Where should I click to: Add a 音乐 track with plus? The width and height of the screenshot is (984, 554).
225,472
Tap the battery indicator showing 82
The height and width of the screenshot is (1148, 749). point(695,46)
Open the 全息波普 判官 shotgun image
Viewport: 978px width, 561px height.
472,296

—————

**Aim:**
Find each line in the material above that contains the word "height", and copy those lines.

**Solution for this task:**
Where should I click to: Add a 音乐 track with plus? The width and height of the screenshot is (984, 554).
The height and width of the screenshot is (1148, 749). point(695,46)
Viewport: 978px width, 561px height.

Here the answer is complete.